### Your instructions
Below are entries; copy exactly, and only, the lines from the one containing "Tick the select-all checkbox in header" through their final line, leaving out pictures.

Extracted material Start Marker

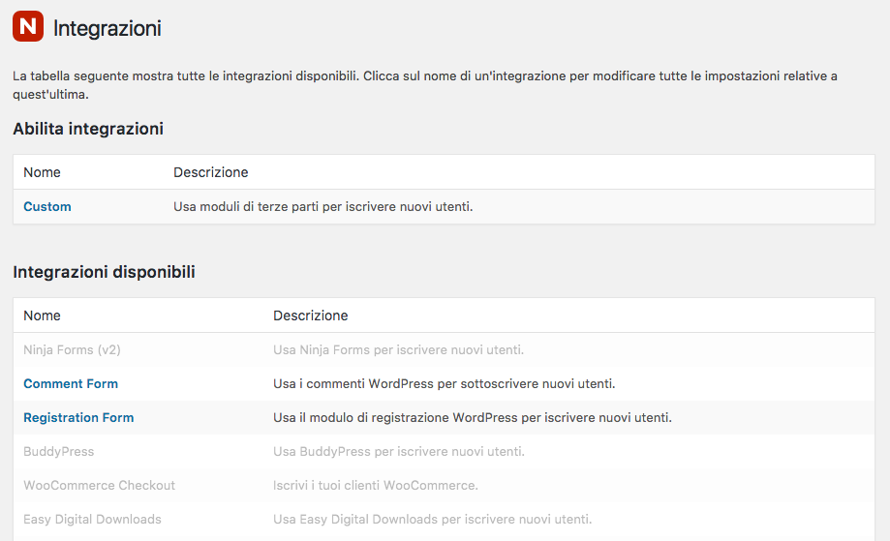The image size is (890, 541).
Task: Select the greyed-out Ninja Forms (v2) entry
Action: point(72,350)
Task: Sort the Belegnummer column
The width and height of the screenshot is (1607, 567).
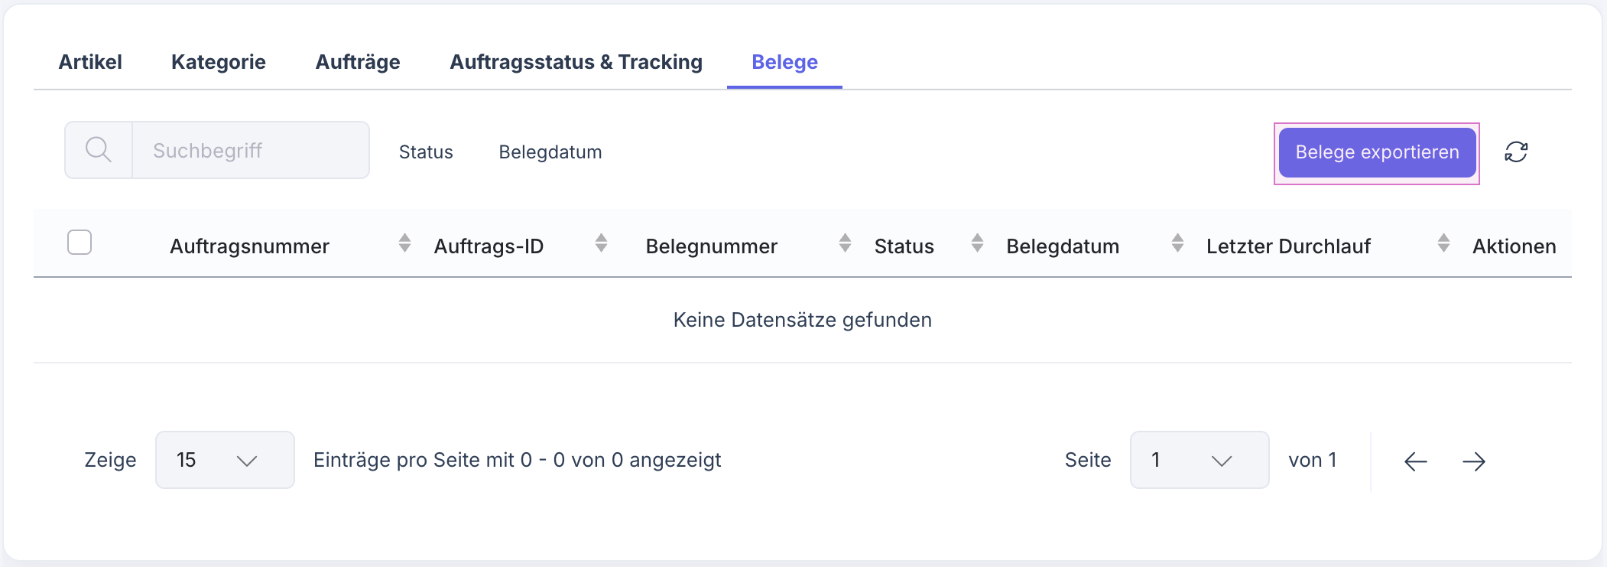Action: point(846,243)
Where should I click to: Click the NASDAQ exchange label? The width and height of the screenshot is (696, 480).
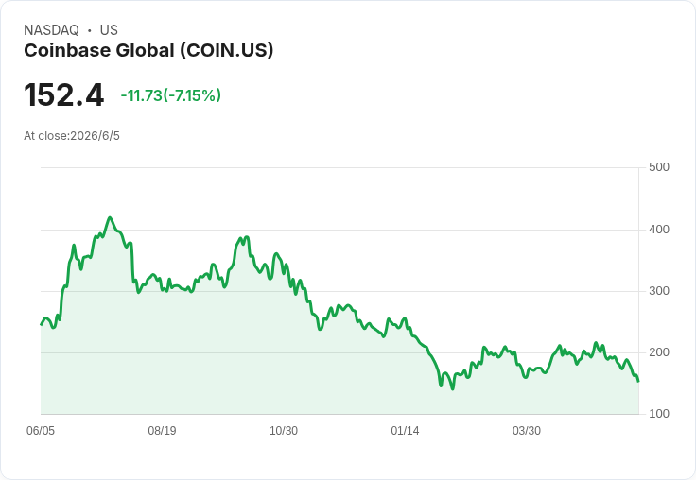click(51, 30)
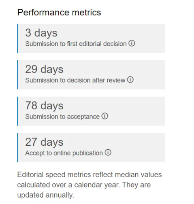Click the '78 days' metric value
Viewport: 194px width, 204px height.
[44, 106]
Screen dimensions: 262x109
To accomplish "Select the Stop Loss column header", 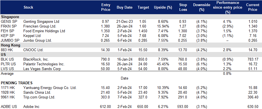I will (183, 7).

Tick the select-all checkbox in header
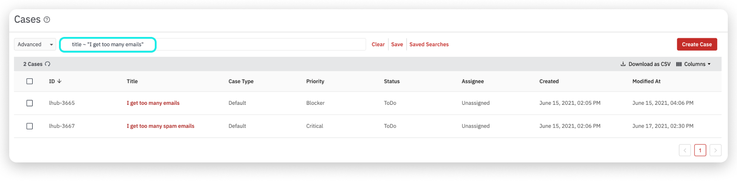(29, 81)
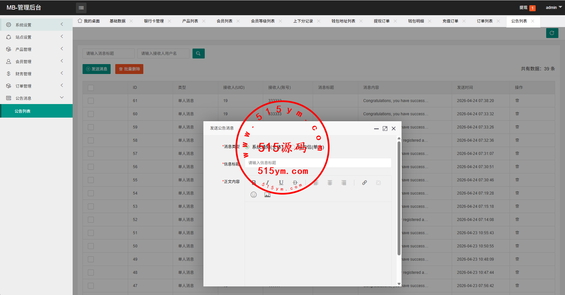Select the 系统通知(全体) radio option
The height and width of the screenshot is (295, 565).
point(247,147)
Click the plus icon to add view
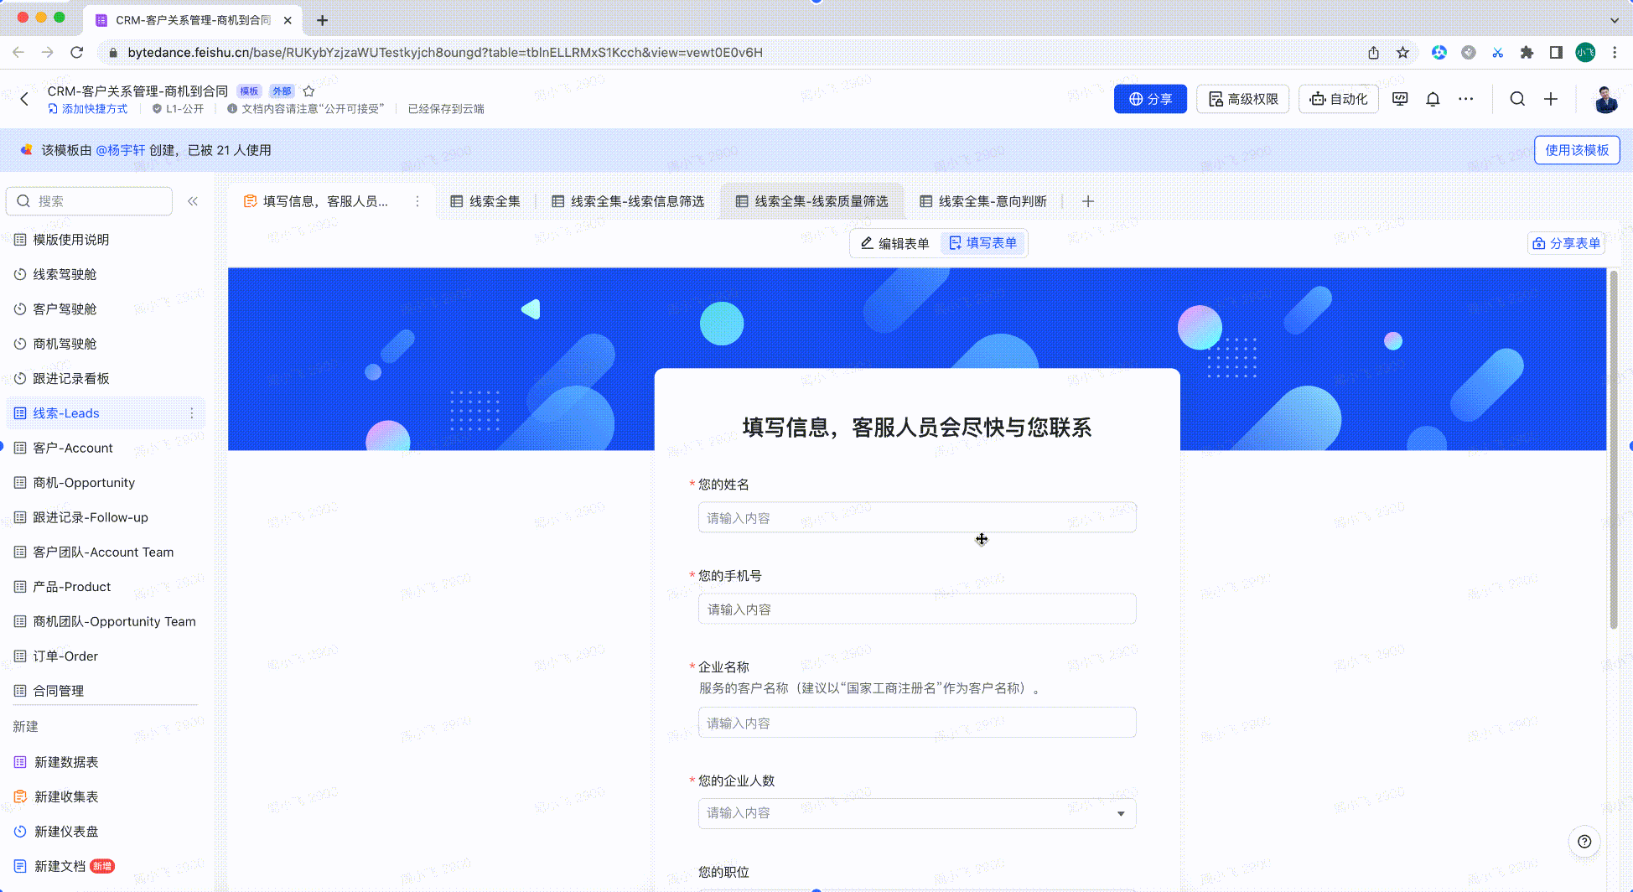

Extracted material End Marker

### Solved exercise
Tick the select-all checkbox in header
(29, 81)
Select the 系统通知(全体) radio option
The height and width of the screenshot is (295, 565).
point(247,147)
Click the plus icon to add view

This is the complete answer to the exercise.